WHAT YOU HAVE TO DO – Reproduce the part of the listing that opens with its first line and closes with the line containing "coordinates (172, 496).", including both of those lines, word for word.

DATA SHOWN –
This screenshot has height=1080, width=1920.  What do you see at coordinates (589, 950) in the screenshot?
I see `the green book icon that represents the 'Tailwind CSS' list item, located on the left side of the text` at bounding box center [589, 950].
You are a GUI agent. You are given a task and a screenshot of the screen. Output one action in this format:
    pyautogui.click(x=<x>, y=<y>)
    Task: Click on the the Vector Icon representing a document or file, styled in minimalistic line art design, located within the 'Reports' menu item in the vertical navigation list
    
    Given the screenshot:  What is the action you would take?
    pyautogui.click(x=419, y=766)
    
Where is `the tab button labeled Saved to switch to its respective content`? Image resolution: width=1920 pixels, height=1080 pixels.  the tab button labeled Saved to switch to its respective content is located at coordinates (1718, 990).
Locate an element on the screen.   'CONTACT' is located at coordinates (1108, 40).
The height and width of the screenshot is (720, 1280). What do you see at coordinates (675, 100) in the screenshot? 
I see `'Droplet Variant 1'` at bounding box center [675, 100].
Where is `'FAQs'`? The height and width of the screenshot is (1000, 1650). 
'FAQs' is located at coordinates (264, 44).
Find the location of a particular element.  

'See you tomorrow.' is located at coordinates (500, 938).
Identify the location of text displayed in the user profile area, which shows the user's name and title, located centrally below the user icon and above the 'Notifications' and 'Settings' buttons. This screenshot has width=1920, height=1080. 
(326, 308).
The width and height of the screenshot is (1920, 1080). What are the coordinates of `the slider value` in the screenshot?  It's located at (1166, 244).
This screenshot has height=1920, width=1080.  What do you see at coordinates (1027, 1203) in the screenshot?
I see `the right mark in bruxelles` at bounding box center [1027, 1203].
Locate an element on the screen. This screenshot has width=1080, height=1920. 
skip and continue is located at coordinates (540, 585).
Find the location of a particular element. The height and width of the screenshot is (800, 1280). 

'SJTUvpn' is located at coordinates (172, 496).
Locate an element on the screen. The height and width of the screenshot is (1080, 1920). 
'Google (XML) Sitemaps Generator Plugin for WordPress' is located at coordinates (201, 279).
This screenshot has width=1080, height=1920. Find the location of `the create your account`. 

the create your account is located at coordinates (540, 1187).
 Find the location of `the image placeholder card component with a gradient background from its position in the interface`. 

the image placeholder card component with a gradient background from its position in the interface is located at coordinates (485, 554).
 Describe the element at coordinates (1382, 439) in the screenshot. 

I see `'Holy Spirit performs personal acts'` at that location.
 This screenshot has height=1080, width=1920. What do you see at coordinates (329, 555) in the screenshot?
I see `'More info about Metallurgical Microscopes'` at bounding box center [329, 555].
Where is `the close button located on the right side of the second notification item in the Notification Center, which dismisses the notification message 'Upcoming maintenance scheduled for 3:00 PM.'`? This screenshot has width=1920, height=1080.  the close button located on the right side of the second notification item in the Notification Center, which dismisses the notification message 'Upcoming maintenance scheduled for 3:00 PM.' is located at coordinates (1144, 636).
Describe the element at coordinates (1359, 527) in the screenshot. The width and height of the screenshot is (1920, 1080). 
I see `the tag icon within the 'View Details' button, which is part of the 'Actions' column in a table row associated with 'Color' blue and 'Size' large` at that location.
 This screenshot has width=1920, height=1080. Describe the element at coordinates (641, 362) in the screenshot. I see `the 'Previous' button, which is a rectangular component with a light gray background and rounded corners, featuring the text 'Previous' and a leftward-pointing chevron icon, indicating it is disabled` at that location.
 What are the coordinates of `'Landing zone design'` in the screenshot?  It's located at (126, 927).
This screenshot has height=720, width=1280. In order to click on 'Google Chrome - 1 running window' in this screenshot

ANSWER TO THIS PROBLEM –
This screenshot has height=1080, width=1920.  What do you see at coordinates (589, 950) in the screenshot?
I see `the green book icon that represents the 'Tailwind CSS' list item, located on the left side of the text` at bounding box center [589, 950].
You are a GUI agent. You are given a task and a screenshot of the screen. Output one action in this format:
    pyautogui.click(x=<x>, y=<y>)
    Task: Click on the the Vector Icon representing a document or file, styled in minimalistic line art design, located within the 'Reports' menu item in the vertical navigation list
    
    Given the screenshot:  What is the action you would take?
    pyautogui.click(x=419, y=766)
    
Where is `the tab button labeled Saved to switch to its respective content`? Image resolution: width=1920 pixels, height=1080 pixels.  the tab button labeled Saved to switch to its respective content is located at coordinates (1718, 990).
Locate an element on the screen.   'CONTACT' is located at coordinates (1108, 40).
The height and width of the screenshot is (720, 1280). What do you see at coordinates (675, 100) in the screenshot? 
I see `'Droplet Variant 1'` at bounding box center [675, 100].
Where is `'FAQs'`? The height and width of the screenshot is (1000, 1650). 
'FAQs' is located at coordinates (264, 44).
Find the location of a particular element.  

'See you tomorrow.' is located at coordinates (500, 938).
Identify the location of text displayed in the user profile area, which shows the user's name and title, located centrally below the user icon and above the 'Notifications' and 'Settings' buttons. This screenshot has width=1920, height=1080. 
(326, 308).
The width and height of the screenshot is (1920, 1080). What are the coordinates of `the slider value` in the screenshot?  It's located at (1166, 244).
This screenshot has height=1920, width=1080.  What do you see at coordinates (1027, 1203) in the screenshot?
I see `the right mark in bruxelles` at bounding box center [1027, 1203].
Locate an element on the screen. This screenshot has width=1080, height=1920. 
skip and continue is located at coordinates (540, 585).
Find the location of a particular element. The height and width of the screenshot is (800, 1280). 

'SJTUvpn' is located at coordinates (172, 496).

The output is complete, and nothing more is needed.